Gather each line in the entries that includes the string "cell".

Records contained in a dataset
[Start of Attachment]

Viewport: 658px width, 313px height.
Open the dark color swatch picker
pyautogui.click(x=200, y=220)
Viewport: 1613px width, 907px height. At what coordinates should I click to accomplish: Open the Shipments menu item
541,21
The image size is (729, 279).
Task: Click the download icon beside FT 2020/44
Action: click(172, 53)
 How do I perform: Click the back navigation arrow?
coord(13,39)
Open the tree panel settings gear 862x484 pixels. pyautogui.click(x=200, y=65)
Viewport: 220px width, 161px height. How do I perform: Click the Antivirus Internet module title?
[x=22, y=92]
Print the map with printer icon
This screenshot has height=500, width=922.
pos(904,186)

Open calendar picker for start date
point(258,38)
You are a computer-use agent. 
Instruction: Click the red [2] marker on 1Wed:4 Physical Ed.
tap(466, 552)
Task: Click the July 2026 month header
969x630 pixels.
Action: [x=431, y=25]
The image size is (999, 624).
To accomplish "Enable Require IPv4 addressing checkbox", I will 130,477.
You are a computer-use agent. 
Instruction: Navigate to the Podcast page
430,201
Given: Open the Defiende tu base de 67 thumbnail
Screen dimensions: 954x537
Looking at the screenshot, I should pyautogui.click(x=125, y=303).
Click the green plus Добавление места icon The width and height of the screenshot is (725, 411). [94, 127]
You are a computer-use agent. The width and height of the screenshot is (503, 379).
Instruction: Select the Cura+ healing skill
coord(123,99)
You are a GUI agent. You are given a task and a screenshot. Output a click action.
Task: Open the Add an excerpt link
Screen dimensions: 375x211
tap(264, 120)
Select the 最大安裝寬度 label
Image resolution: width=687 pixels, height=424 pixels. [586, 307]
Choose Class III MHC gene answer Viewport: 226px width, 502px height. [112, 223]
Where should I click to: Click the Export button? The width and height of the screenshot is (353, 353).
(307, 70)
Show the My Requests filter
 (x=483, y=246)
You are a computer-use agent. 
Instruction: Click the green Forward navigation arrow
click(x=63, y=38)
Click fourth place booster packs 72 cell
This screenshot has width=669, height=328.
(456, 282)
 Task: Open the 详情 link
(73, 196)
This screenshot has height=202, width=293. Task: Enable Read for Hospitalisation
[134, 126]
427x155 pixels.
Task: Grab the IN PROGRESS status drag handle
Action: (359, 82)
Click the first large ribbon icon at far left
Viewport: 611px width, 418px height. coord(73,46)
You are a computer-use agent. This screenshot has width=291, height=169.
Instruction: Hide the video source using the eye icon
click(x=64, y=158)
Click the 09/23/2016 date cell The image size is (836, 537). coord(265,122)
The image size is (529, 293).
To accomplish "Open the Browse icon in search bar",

[End of Attachment]

*Answer to the problem*.
Click fourth place booster packs 72 cell
Click the 09/23/2016 date cell The image size is (836, 537). coord(265,122)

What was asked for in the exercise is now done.